The task: If a line in the data holds the string "Machado", list it.

Stored items
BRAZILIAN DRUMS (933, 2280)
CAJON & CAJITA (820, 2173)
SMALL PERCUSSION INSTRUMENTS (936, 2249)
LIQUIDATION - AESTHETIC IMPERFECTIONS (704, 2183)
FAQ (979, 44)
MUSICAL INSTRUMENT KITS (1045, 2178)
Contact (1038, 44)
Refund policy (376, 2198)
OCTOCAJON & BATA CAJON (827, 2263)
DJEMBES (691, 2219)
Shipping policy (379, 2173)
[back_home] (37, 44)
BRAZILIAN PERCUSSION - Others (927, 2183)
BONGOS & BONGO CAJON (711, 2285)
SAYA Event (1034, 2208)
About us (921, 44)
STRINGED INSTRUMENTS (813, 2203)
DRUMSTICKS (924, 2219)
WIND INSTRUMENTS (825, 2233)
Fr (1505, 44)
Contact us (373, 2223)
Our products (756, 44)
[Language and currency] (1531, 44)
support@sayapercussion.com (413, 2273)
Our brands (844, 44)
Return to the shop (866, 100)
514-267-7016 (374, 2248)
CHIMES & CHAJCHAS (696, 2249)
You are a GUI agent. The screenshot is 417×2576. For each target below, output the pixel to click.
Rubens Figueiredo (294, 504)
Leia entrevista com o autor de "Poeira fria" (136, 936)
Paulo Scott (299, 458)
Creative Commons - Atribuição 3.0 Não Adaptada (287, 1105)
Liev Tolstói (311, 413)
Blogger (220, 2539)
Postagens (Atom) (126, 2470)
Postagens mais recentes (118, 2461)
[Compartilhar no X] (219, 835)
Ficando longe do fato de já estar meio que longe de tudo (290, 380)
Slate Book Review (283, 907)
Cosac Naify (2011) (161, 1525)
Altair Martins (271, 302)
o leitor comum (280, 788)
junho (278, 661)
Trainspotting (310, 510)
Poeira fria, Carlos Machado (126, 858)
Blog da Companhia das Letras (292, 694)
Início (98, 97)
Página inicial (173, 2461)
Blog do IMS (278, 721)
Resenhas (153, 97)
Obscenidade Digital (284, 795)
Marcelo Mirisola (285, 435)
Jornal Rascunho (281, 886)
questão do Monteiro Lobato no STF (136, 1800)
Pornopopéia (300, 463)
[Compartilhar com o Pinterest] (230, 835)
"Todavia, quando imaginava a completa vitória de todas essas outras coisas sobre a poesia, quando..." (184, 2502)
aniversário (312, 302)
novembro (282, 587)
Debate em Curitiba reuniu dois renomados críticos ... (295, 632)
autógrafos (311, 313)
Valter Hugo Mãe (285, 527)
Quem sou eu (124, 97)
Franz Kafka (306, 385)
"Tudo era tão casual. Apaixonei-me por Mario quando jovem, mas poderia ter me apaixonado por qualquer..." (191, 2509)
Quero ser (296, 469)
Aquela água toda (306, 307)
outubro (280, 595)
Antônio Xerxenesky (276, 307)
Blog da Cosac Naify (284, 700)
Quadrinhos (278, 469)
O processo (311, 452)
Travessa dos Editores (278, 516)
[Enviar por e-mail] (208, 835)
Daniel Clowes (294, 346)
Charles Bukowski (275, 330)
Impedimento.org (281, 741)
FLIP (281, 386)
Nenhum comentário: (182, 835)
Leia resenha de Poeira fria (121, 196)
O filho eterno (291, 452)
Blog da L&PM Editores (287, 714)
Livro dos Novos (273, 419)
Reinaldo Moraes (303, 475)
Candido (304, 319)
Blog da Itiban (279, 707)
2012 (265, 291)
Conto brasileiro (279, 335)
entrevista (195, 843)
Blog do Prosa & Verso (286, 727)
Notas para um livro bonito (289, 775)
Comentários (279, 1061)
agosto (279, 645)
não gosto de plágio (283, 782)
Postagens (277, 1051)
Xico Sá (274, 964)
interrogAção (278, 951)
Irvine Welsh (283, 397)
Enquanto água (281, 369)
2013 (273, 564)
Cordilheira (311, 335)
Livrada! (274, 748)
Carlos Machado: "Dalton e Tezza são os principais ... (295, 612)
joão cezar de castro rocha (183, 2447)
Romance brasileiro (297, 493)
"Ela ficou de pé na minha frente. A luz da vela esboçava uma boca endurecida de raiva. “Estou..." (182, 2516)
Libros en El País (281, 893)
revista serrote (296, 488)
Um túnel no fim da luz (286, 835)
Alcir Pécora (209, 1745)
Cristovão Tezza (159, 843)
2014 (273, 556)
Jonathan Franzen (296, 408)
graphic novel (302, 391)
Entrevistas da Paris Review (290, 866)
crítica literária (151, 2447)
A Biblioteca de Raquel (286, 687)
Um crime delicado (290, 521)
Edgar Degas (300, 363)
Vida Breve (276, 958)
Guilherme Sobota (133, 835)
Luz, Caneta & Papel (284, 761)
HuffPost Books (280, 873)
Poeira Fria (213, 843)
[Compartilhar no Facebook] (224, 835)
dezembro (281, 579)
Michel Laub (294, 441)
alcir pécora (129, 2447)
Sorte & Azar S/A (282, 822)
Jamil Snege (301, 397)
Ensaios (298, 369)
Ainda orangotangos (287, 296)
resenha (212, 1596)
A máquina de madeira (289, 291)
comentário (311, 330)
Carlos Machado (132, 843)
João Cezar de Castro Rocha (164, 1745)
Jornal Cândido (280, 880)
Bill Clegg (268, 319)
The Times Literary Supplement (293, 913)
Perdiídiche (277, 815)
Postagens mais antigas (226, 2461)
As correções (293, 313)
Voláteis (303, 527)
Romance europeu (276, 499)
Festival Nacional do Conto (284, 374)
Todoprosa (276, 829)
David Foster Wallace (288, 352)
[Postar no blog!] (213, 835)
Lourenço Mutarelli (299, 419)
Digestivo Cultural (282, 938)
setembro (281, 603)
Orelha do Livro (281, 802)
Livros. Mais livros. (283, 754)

Task solution:
Poeira fria, Carlos Machado (126, 858)
Carlos Machado: "Dalton e Tezza são os principais ... (295, 612)
Carlos Machado (132, 843)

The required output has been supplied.